*** TEXT SECTION

The Notes will be the Company’s senior unsecured obligations and will rank equally in right of payment with all of the Company’s existing and future unsubordinated debt, and senior in right of payment to any future debt that is expressly subordinated in right of payment to the Notes. The Notes will be effectively subordinated to any of the Company’s existing and future secured debt to the extent of the assets securing such indebtedness. The Notes will be structurally subordinated to all existing debt and any future debt and any other liabilities of our subsidiaries.


The description of the Indenture and the Notes above is qualified in its entirety by reference to the text of the Indenture and the Form of Note, copies of which are filed as Exhibits 4.1 and 4.2, respectively, and are incorporated herein by reference.

******
*** RECORDED DATA

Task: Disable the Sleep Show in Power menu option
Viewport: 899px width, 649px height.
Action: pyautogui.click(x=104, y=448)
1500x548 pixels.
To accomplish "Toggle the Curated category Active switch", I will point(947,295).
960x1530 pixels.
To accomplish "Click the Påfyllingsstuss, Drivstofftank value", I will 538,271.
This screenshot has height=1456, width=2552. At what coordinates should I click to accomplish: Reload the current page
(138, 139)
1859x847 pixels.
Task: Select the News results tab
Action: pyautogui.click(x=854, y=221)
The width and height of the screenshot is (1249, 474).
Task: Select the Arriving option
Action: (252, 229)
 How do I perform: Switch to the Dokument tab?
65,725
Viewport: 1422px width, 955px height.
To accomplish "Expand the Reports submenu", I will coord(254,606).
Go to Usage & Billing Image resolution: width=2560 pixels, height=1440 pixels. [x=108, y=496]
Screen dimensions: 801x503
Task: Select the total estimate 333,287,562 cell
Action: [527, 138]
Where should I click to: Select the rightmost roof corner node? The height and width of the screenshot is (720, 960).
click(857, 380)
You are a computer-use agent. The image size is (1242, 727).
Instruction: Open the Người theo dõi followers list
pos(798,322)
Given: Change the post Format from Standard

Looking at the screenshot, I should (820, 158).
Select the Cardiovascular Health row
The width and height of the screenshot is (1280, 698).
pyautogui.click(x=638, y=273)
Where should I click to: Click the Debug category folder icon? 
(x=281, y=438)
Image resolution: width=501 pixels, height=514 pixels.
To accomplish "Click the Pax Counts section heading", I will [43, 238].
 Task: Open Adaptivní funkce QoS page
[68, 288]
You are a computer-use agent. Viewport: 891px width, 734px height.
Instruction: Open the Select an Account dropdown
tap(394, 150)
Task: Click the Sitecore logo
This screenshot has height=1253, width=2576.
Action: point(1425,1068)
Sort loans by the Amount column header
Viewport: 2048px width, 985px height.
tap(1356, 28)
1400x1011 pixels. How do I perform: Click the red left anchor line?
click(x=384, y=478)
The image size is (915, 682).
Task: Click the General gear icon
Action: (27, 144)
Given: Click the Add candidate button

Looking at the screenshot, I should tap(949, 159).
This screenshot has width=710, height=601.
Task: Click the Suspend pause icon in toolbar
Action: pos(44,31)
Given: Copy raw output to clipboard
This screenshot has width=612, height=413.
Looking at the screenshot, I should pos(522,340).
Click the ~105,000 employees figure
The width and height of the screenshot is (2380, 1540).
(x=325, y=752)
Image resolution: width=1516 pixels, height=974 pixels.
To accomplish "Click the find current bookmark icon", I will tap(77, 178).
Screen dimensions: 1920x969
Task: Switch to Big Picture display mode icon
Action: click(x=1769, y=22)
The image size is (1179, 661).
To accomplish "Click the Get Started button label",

******

■ INSTRUCTION
Continue the passage on the Notes and the Indenture from where it stops.

■ ANSWER BELOW
Capped Call Transactions

In connection with the pricing of the Notes on February 23, 2026 and Shoe Option exercise on February 24, 2026 the Company entered into privately negotiated capped call transactions with respect to its common stock (the “Capped Call Transactions”) with each of BNP Paribas, Citibank, N.A., Deutsche Bank AG, London Branch, HSBC Bank USA, National Association and Wells Fargo Bank, National Association (collectively, the “Counterparties”). The Company paid an aggregate amount of approximately $92.8 million to the Counterparties for the Capped Call Transactions. The Capped Call Transactions cover, subject to anti-dilution adjustments substantially similar to those in the Notes, approximately 6.5 million shares of the Company’s common stock, the same number of shares initially underlying the Notes, at a strike price of approximately $123.77, subject to customary adjustments. The Capped Call Transactions will expire upon the maturity of the Notes, subject to earlier exercise or termination.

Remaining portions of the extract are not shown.